• [What you have to do]:
All entries should be printed precisely as written.

• [Material supplied]:
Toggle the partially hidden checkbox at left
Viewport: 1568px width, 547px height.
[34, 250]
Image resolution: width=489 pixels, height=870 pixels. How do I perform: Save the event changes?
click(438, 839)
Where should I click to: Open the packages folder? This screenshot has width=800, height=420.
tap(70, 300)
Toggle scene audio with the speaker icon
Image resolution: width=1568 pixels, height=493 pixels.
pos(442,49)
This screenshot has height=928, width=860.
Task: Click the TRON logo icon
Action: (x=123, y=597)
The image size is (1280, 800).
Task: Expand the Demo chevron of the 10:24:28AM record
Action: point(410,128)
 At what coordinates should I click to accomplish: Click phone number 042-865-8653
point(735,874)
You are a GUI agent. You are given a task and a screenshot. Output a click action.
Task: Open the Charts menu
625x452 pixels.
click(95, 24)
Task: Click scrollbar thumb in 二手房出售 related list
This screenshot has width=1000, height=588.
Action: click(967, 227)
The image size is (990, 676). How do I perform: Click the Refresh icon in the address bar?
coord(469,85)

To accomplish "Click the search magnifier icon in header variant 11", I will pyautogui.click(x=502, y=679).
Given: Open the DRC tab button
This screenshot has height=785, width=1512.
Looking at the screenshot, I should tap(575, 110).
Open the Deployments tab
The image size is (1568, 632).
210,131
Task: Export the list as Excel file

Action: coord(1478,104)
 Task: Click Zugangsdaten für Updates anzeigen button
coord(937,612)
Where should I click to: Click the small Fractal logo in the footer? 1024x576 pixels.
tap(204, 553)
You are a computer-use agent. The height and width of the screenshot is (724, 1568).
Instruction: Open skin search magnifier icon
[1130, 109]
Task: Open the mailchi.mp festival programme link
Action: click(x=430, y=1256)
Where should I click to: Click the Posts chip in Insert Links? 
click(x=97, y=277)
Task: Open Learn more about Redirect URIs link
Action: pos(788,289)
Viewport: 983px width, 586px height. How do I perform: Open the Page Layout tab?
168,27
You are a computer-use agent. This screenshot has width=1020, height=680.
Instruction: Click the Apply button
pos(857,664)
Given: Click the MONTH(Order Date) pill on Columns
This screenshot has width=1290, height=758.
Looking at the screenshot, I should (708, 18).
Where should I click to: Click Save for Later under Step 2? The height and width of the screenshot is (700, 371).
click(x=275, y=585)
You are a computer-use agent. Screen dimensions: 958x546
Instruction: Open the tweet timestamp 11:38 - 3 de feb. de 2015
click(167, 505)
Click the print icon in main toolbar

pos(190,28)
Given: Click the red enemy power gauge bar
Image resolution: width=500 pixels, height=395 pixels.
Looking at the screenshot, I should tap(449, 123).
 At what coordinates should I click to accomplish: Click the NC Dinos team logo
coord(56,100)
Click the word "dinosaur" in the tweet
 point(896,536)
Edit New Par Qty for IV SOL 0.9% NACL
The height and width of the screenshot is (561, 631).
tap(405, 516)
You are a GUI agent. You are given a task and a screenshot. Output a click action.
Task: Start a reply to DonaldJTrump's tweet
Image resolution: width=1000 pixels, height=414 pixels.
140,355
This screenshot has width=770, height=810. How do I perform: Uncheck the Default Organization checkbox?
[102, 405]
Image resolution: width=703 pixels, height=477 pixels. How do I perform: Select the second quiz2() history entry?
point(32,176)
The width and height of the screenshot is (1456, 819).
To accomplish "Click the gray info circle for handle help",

• [Solution to this problem]:
Toggle the partially hidden checkbox at left
Viewport: 1568px width, 547px height.
[34, 250]
Image resolution: width=489 pixels, height=870 pixels. How do I perform: Save the event changes?
click(438, 839)
Where should I click to: Open the packages folder? This screenshot has width=800, height=420.
tap(70, 300)
Toggle scene audio with the speaker icon
Image resolution: width=1568 pixels, height=493 pixels.
pos(442,49)
This screenshot has height=928, width=860.
Task: Click the TRON logo icon
Action: (x=123, y=597)
The image size is (1280, 800).
Task: Expand the Demo chevron of the 10:24:28AM record
Action: point(410,128)
 At what coordinates should I click to accomplish: Click phone number 042-865-8653
point(735,874)
You are a GUI agent. You are given a task and a screenshot. Output a click action.
Task: Open the Charts menu
625x452 pixels.
click(95, 24)
Task: Click scrollbar thumb in 二手房出售 related list
This screenshot has width=1000, height=588.
Action: click(967, 227)
The image size is (990, 676). How do I perform: Click the Refresh icon in the address bar?
coord(469,85)

To accomplish "Click the search magnifier icon in header variant 11", I will pyautogui.click(x=502, y=679).
Given: Open the DRC tab button
This screenshot has height=785, width=1512.
Looking at the screenshot, I should tap(575, 110).
Open the Deployments tab
The image size is (1568, 632).
210,131
Task: Export the list as Excel file

Action: coord(1478,104)
 Task: Click Zugangsdaten für Updates anzeigen button
coord(937,612)
Where should I click to: Click the small Fractal logo in the footer? 1024x576 pixels.
tap(204, 553)
You are a computer-use agent. The height and width of the screenshot is (724, 1568).
Instruction: Open skin search magnifier icon
[1130, 109]
Task: Open the mailchi.mp festival programme link
Action: click(x=430, y=1256)
Where should I click to: Click the Posts chip in Insert Links? 
click(x=97, y=277)
Task: Open Learn more about Redirect URIs link
Action: pos(788,289)
Viewport: 983px width, 586px height. How do I perform: Open the Page Layout tab?
168,27
You are a computer-use agent. This screenshot has width=1020, height=680.
Instruction: Click the Apply button
pos(857,664)
Given: Click the MONTH(Order Date) pill on Columns
This screenshot has width=1290, height=758.
Looking at the screenshot, I should (708, 18).
Where should I click to: Click Save for Later under Step 2? The height and width of the screenshot is (700, 371).
click(x=275, y=585)
You are a computer-use agent. Screen dimensions: 958x546
Instruction: Open the tweet timestamp 11:38 - 3 de feb. de 2015
click(167, 505)
Click the print icon in main toolbar

pos(190,28)
Given: Click the red enemy power gauge bar
Image resolution: width=500 pixels, height=395 pixels.
Looking at the screenshot, I should tap(449, 123).
 At what coordinates should I click to accomplish: Click the NC Dinos team logo
coord(56,100)
Click the word "dinosaur" in the tweet
 point(896,536)
Edit New Par Qty for IV SOL 0.9% NACL
The height and width of the screenshot is (561, 631).
tap(405, 516)
You are a GUI agent. You are given a task and a screenshot. Output a click action.
Task: Start a reply to DonaldJTrump's tweet
Image resolution: width=1000 pixels, height=414 pixels.
140,355
This screenshot has width=770, height=810. How do I perform: Uncheck the Default Organization checkbox?
[102, 405]
Image resolution: width=703 pixels, height=477 pixels. How do I perform: Select the second quiz2() history entry?
point(32,176)
The width and height of the screenshot is (1456, 819).
To accomplish "Click the gray info circle for handle help",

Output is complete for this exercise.